Q: Which of the following terms are used to describe missing data? Select all that apply.
- Zero
- Blank
- NaN
- N/A
Q: Stakeholders at a film studio hire a data analytics firm to provide
insights about the best locations for film shoots. However, the film studio’s
datasets contain missing data. Which of the following strategies can help the
data analytics firm solve this problem? Select all that apply.
- Use their best judgment to add in values themselves.
- Create a NaN category.
- Add in the missing values by taking the average values from the existing data.
- Ask the film studio to fill in the missing values.
Q: A data professional writes the following code:
df.merge(df_zip, how='left',
on=['date','center_point_geom'])
Which section of the code refers to the dataframe to be merged with df?
- df_zip
- how=’left’
- merge
- center_point_geom
Q: What pandas function is used to pull all of the missing values from a
data frame?
- pd.getnull()
- pd.ofnull()
- pd.findnull()
- pd.isnull()
Q: What type of outliers are values that are completely different from
the overall data group and have no association with any other outliers?
- Collective outliers
- Global outliers
- Contextual outliers
- Dissimilar outliers
Q: A data professional works for a car insurance company. To gain
insights about the popularity of electric vehicles, they study categorical data
about cars. They add a 0 to their dataset to indicate if a car is gas-powered
and a 1 if a car is electric. What does this scenario describe?

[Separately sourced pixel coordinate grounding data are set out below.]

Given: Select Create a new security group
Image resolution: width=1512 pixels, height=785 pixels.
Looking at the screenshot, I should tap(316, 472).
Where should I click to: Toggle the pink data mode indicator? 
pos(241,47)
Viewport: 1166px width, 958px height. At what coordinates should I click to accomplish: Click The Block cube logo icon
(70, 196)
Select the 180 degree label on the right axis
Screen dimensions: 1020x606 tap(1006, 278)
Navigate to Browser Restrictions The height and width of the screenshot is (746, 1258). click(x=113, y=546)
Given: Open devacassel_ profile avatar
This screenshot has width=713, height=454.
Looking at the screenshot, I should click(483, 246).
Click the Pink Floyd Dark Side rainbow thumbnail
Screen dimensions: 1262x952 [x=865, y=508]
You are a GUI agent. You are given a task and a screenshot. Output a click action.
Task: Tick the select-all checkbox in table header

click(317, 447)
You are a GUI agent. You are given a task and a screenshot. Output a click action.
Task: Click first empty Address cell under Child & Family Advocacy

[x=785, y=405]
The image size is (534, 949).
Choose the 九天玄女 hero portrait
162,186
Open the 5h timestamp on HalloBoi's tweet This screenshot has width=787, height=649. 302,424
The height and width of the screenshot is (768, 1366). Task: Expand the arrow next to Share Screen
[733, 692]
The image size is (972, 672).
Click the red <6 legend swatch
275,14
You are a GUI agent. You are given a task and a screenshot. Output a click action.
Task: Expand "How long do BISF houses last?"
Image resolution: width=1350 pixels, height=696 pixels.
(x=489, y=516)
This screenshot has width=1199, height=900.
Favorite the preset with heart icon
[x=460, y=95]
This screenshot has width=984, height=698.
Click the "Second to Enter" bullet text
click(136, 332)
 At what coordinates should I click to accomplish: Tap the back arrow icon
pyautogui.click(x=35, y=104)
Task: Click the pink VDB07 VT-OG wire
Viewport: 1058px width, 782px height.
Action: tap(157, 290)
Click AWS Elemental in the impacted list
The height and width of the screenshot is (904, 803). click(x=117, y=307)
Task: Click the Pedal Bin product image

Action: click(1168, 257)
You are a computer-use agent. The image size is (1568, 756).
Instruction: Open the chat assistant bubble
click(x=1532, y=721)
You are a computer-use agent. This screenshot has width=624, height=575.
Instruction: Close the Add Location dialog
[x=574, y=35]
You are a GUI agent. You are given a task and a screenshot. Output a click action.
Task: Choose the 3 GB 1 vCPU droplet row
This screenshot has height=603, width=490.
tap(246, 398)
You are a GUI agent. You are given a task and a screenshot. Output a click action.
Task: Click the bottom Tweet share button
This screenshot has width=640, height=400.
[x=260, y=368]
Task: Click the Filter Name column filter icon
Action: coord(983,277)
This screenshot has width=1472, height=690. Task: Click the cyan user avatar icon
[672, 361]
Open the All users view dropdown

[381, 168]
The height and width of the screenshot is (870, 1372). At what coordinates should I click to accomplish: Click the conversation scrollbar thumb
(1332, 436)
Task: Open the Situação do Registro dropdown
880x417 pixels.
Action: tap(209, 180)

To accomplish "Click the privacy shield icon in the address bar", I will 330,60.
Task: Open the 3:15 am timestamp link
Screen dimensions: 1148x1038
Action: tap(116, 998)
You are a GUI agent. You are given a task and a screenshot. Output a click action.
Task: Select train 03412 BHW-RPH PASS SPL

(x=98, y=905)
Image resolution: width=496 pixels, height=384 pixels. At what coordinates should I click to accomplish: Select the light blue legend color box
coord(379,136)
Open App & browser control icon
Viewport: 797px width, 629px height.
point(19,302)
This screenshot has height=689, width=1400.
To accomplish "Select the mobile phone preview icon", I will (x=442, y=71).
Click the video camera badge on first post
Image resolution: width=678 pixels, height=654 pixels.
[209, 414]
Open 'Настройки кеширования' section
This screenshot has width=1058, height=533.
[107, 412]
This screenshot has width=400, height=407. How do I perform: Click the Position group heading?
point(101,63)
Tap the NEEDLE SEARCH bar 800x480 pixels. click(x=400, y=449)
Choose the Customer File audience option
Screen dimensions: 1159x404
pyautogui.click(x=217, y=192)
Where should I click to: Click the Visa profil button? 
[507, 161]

- Applying a variable character
- Changing a floating point
- Using dummy variables
- Removing a data operator
Q: What type of data visualization shows the concentration of values
between two data points by illustrating their magnitude with two colors?
- Heat map
- Treemap
- Scatter plot
- Density map
Q: What does the pandas function pd.duplicated() return to indicate that
a data value does not have a duplicate value within the same dataset?
- True
- Duplicate
- Unique
- False
Q: Fill in the blank: The pandas function _____ enables data
professionals to create a new dataframe with all duplicate rows removed.
- drop_duplicates()
- deduplicate()
- de_duplication()
- deduplication()
Q: Which of the following terms can be used to describe a value that is
not stored for a variable in a set of data? Select all that apply.
- Zero
- N/A
- NaN
- Blank
Q: A data professional writes the following code:
df.merge(df_zip, how='left',
on=['date','center_point_geom'])
Which of the following is a parameter for the merge?
- df_joined
- how=’left’
- df.merge()
- df.head()
Q: What tasks could the pandas function pd.isnull() be used for? Select
all that apply.
- To delete all of the values from a data frame
- To change all values to nulls in a data frame
- To identify when a value is missing from a data frame
- To pull all of the missing values from a data frame
Q: Fill in the blank: Contextual outliers are normal data points under
certain conditions but become _____ under most other conditions.
- Insignificant
- Samples
- Anomalies
- Standard
Q: A data professional works for a veterinary office. To gain insights
about the most common household pets, they study categorical data about pet
adoptions over the past five years. They assign the number 1 to dogs, 2 to
cats, 3 to hamsters, and so on. What does this scenario describe?
- Data blending
- Label encoding
- Data partitioning
- Aliasing
Q: Fill in the blank: A _____ is a data visualization that displays the
magnitude of a set of values using two colors to show the concentration of the
values.
- heat map
- bubble chart
- bar graph
- line chart
Q: Fill in the blank: A data professional should _____ a duplicate when
its value is clearly a mistake or will misrepresent the remaining unique values
within the dataset.
- Eliminate
- keep
- filter
- replicate
Q: Fill in the blank: N/A and NaN are terms used to describe _____
data.
- Missing
- nominal
- qualitative
- string
Q: What does the pandas function pd.duplicated() return to indicate
that a data value is a duplicate of another value within the same dataset?
- Duplicate
- Unique
- False
- True
Q: A data professional at a garden center researches data related to
ideal growing climates. As they familiarize themselves with the datasets, they
discover some data is missing. Which of the following strategies can help them
solve this problem? Select all that apply.
- Change the missing values to Boolean data that is either true or false.
- Create a NaN category.
- Derive new representative values based on available data.
- Add in the missing values by taking the average values from the existing data.
Q: What pandas function enables a data professional to determine if duplicate values are present in a dataset?
- pd.deduplication()
- pd.duplicated()
- pd.dupe()
- pd.deduplicates()
Q: A data team for an investment banker works on a project related to interest rates. As they familiarize themselves with the datasets, they discover some data is missing. Which of the following strategies can help them solve this problem? Select all that apply.
- Change the missing values to zeros.
- Ask the owner of the data to fill in the missing values.
- Derive new representative values based on available data.
- Add in the missing values by taking the average values from the existing data.